Aqua4Ever04 said:
I bet you that's what a lot of people said when you told them the Patriots would win the Super Bowl 2001. The truth is, the NFL is crazy and anything can happen. That's why it's so popular, it's parity. If I came here one year ago today and said the Bears will win the NFC North and win 12 games, you would call me crazy.
All I'm saying is the NFL is unpredictable, and there will always be something that suprises you each season. I don't call any one crazy for making any certain picks. Unless of course someone picked the 49ers to win the big game this year.

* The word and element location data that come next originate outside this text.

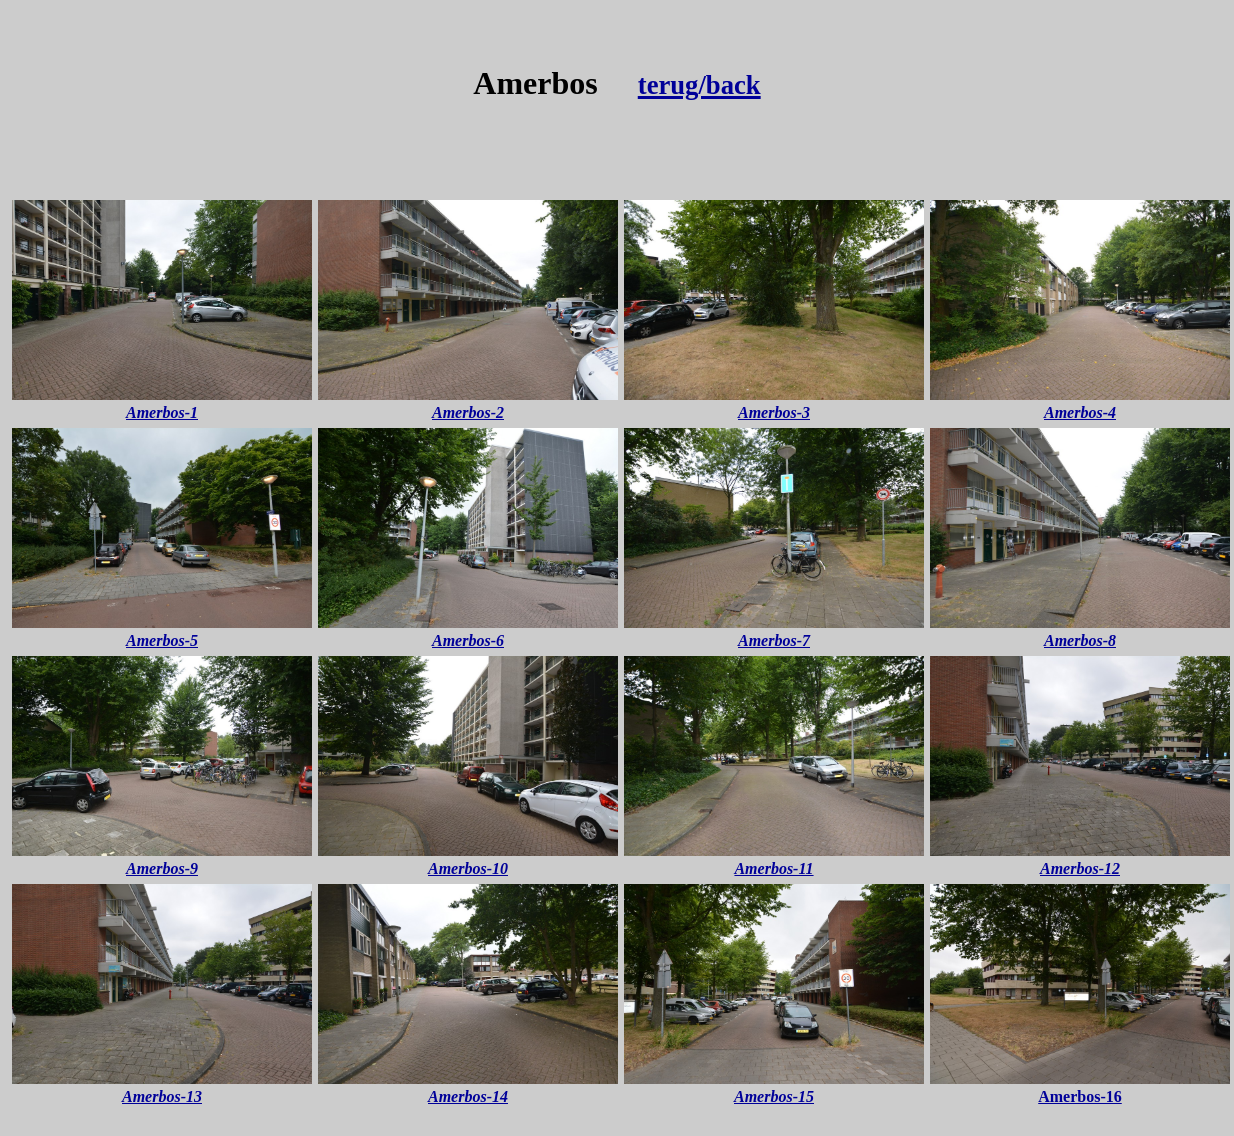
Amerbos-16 (1080, 1096)
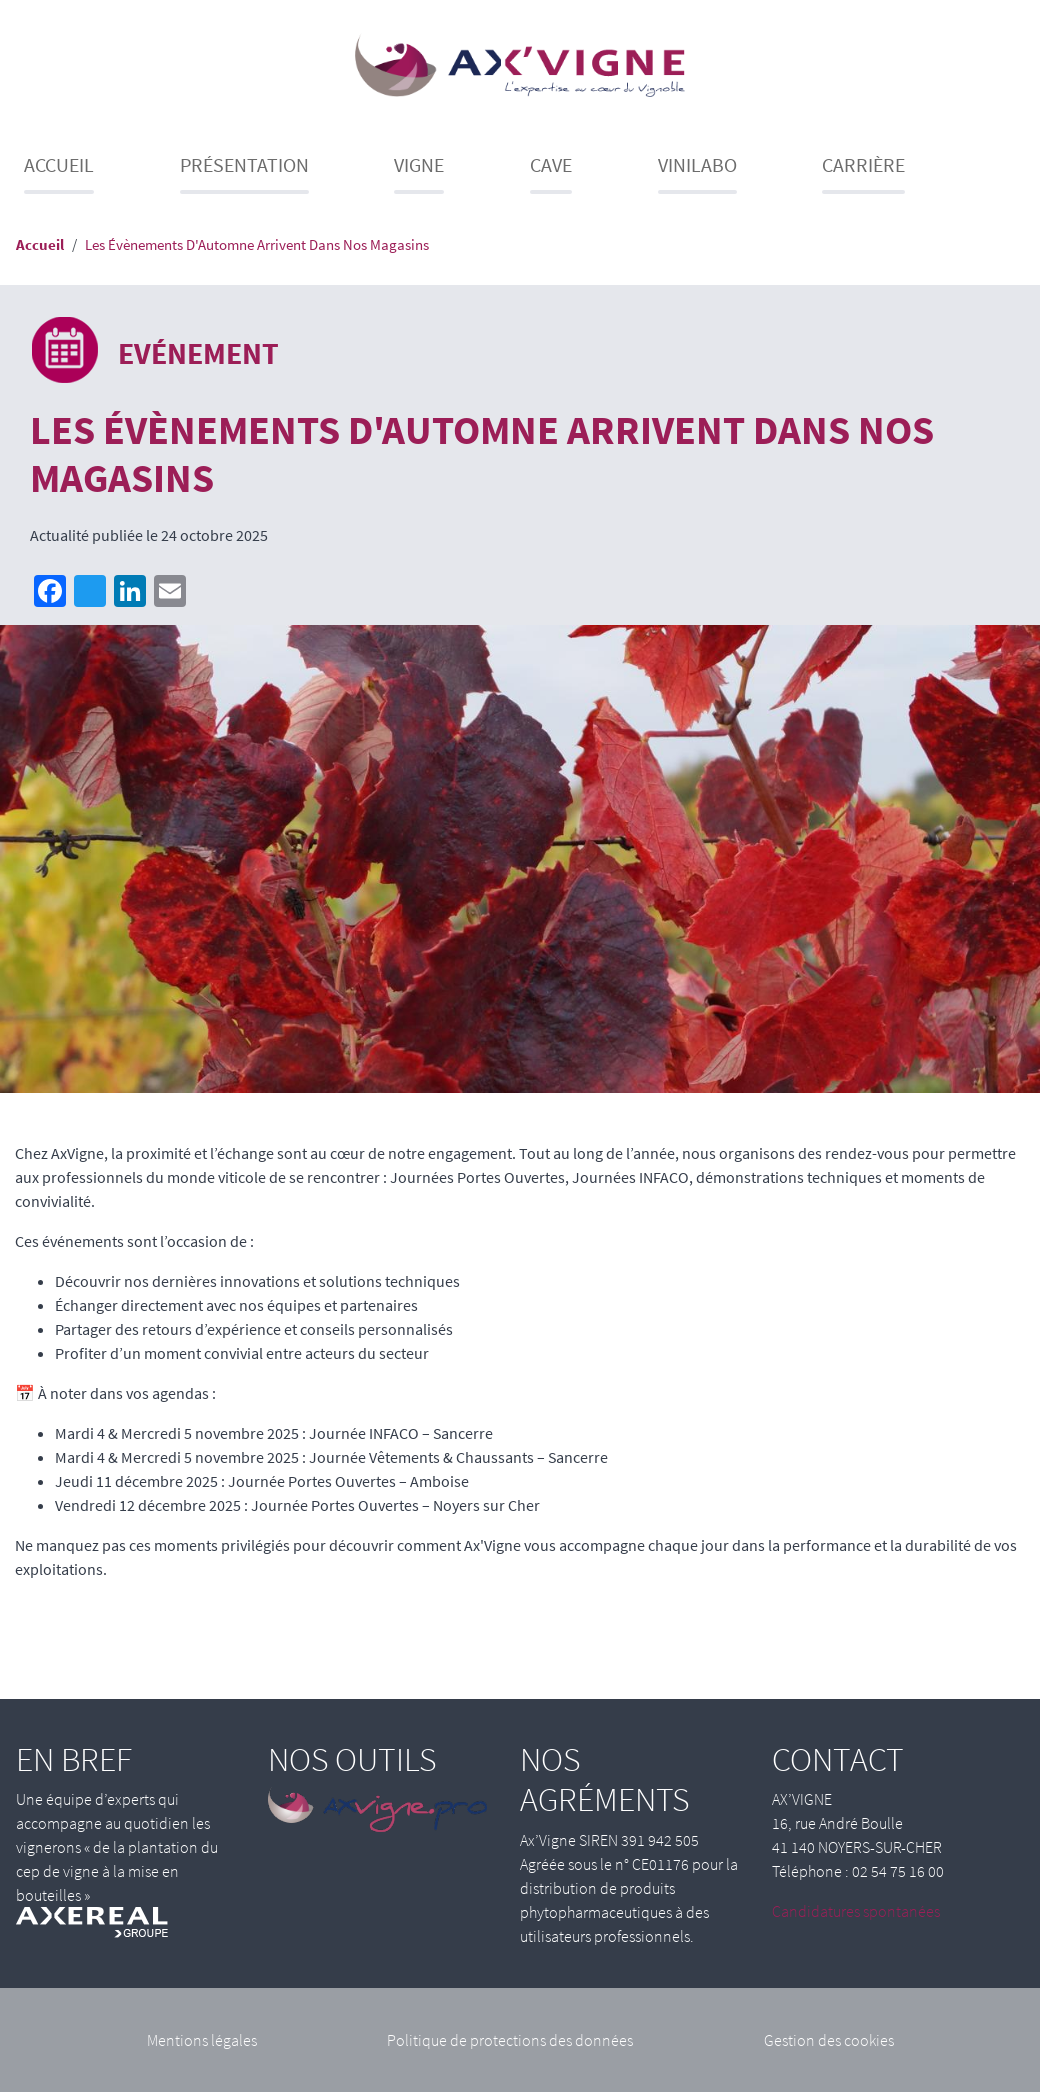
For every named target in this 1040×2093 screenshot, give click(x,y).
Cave (551, 164)
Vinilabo (697, 164)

Parity is a myth, conjured up by the NFL to inflate the notion of competitive balance within the league, and swallowed hook, line and sinker by the media, who help to perpetuate it. When they describe the league as having parity, what's really being conveyed is the idea of a large middle class among the league's teams. The fact is, since the advent of the salary cap and free agency, teams rise and fall at the same rate they always have, with a handful of elite teams remaining successful over long stretches (It just so happens that the rise of said elite teams coincides with the establishment of superior management and coaching regimes). Combine that with another handful of teams saddled with poor ownership parties and management, and what you get is what the NFL has now: Consistent turnover in playoff wildcards, along with one or two division winners a year, all pulled from the same middle tier of teams, sandwiched between two distinct groups, the elite and the incompetent. Note that the elite (and for that matter, the incompetent) tends to stay pretty consistent - The Steelers, Broncos, Patriots, Eagles, and more recently the Panthers and Colts (all teams that draft well) have made up this group for the better part of this decade, and while there will always be occasional hiccup seasons, caused by injuries and short-term attrition, the list doesn't change much - new teams are not welcomed into this group too readily. So sure, you can have the occasional surprise the way the league is structured - you usually see one or two a year - it's a fairly safe bet the aforementioned teams will be there, and picking from the middle class to fill the gaps is at best a crapshoot. And the truth is, aside from the Ravens (bolstered by a once in a decade defense), all the championship teams of recent years have either belonged to this group, or have been creeping onto the fringe of it for some time (Rams, Buccaneers). Those same Chicago Bears you mention (a team in a terrible division, uncoincidentally), who've had two of these "magical" runs as a result of so-called "parity", have flamed out in the playoffs both times. So excuse me when I scoff at predictions that fall outside of this group of elites - there's no precedent for it.